For the implementation, two publicly available datasets were used: the Bank Marketing Dataset, which concerns customer targeting for banking products through marketing campaigns, and the Default of Credit Card Clients Dataset, which is related to the prediction of payment defaults by credit card customers. The data were preprocessed using transformation techniques such as One-Hot Encoding for categorical variables and normalization for numerical variables.

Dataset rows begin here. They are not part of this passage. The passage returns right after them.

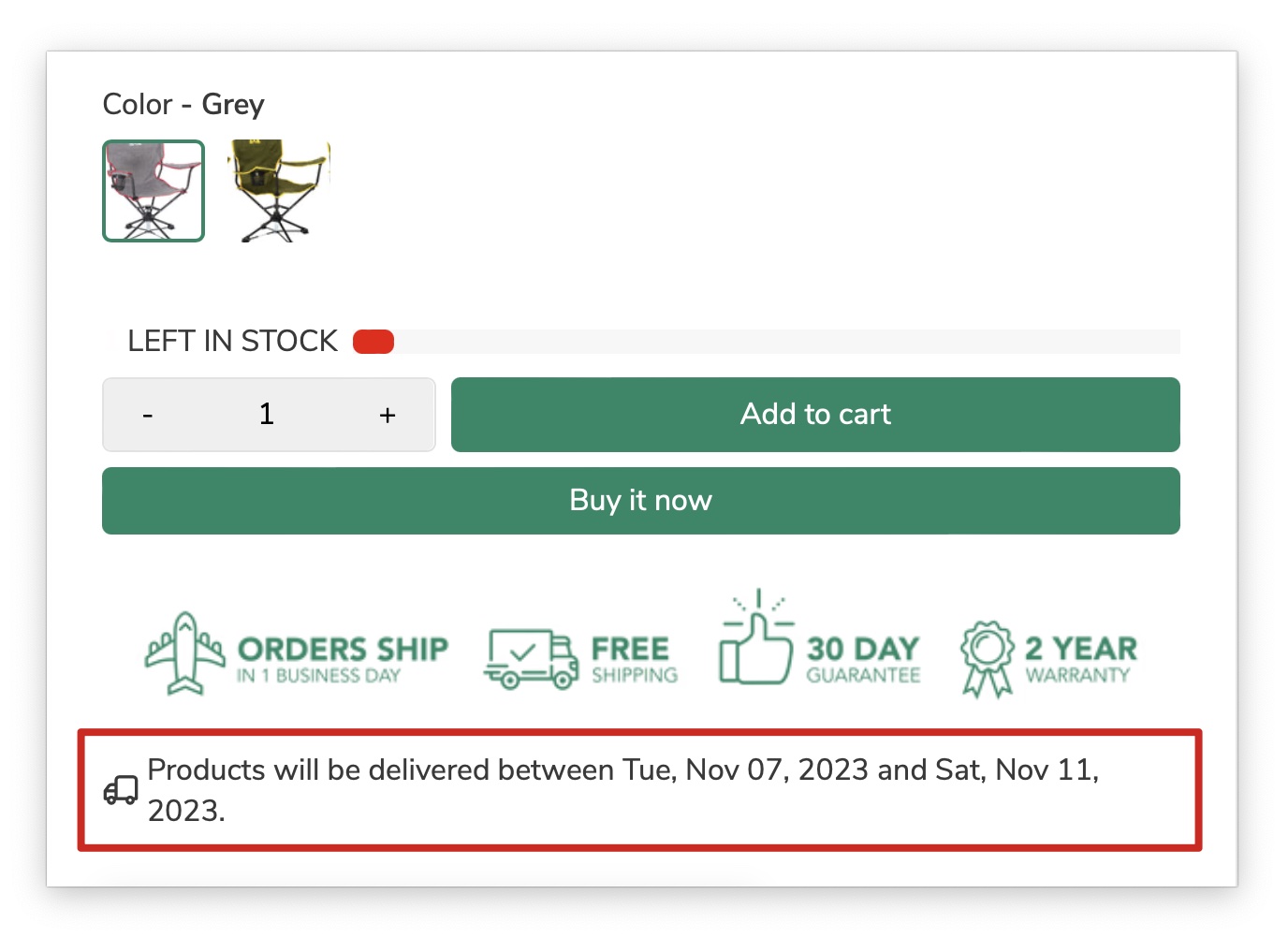Click the Left in Stock label

pyautogui.click(x=232, y=342)
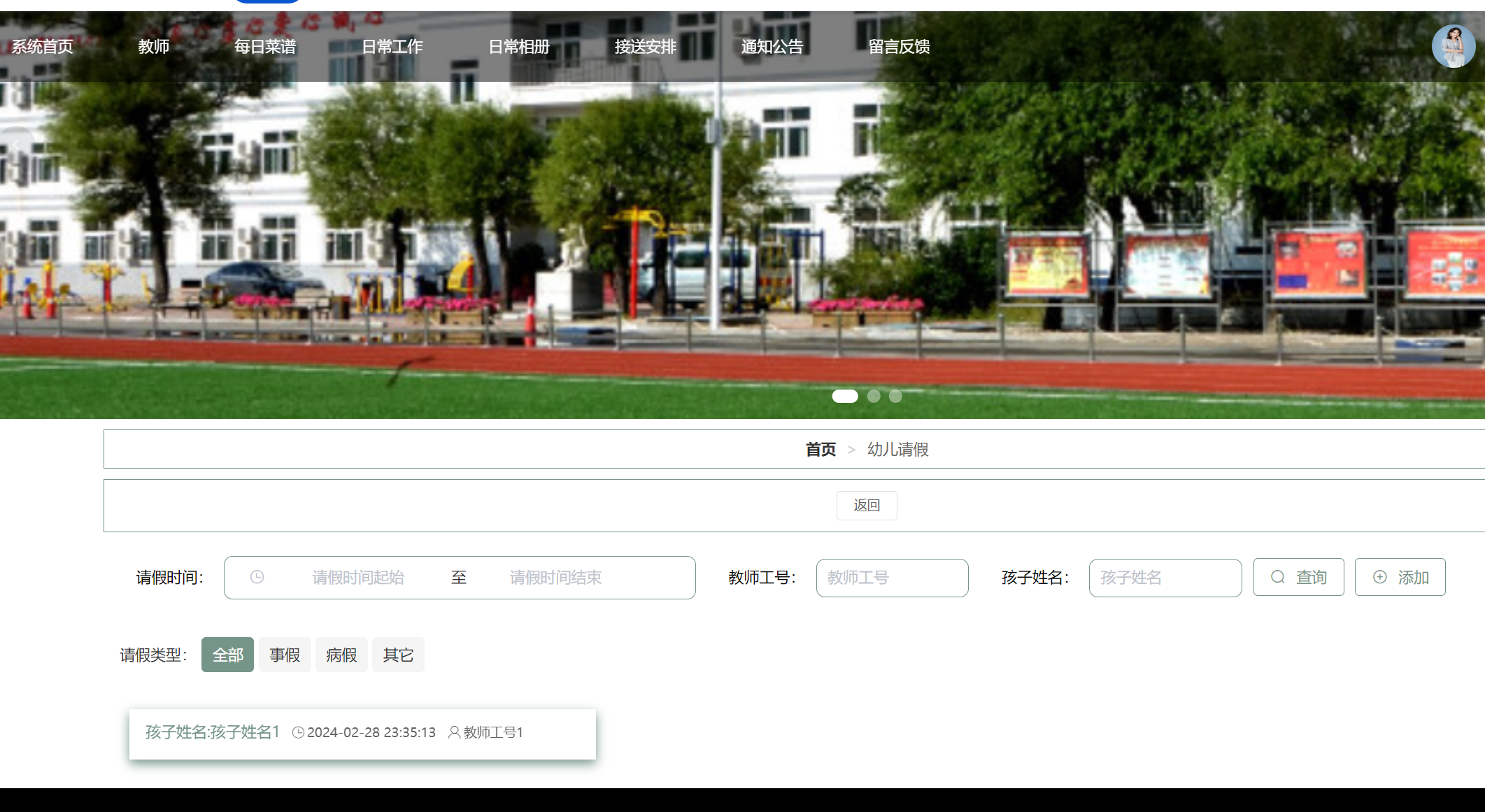The height and width of the screenshot is (812, 1485).
Task: Filter by 其它 leave type
Action: 398,655
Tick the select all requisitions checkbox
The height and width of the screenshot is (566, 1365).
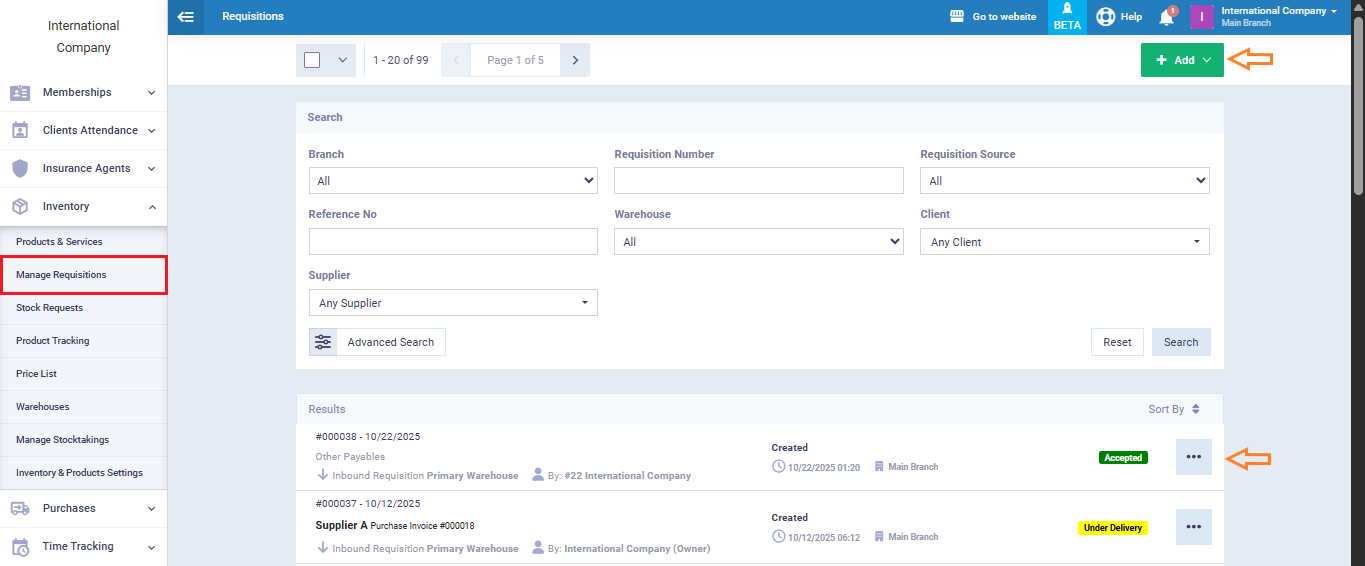point(312,60)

Data imbalance was addressed using the SMOTE (Synthetic Minority Oversampling Technique) and Random Undersampling methods, in order to improve the classifiers’ accuracy on underrepresented classes. For model development, supervised learning algorithms were employed, including Random Forest, Logistic Regression, and Gradient Boosting. The results were evaluated based on metrics such as Accuracy, Precision, Recall, F1-Score, and ROC-AUC.
In the Bank Marketing dataset, Random Forest achieved a ROC-AUC of 0.92 with high stability, while Gradient Boosting reached approximately 0.91. In the credit card dataset, the best performances were once again achieved by Random Forest and Gradient Boosting, highlighting the flexibility and effectiveness of these algorithms in handling complex financial data.
The thesis concludes that the combined use of preprocessing techniques and advanced machine learning models offers significant potential for improving predictive accuracy in real-world banking applications. In addition, suggestions are provided for further research involving real banking data and the study of more advanced deep learning methods.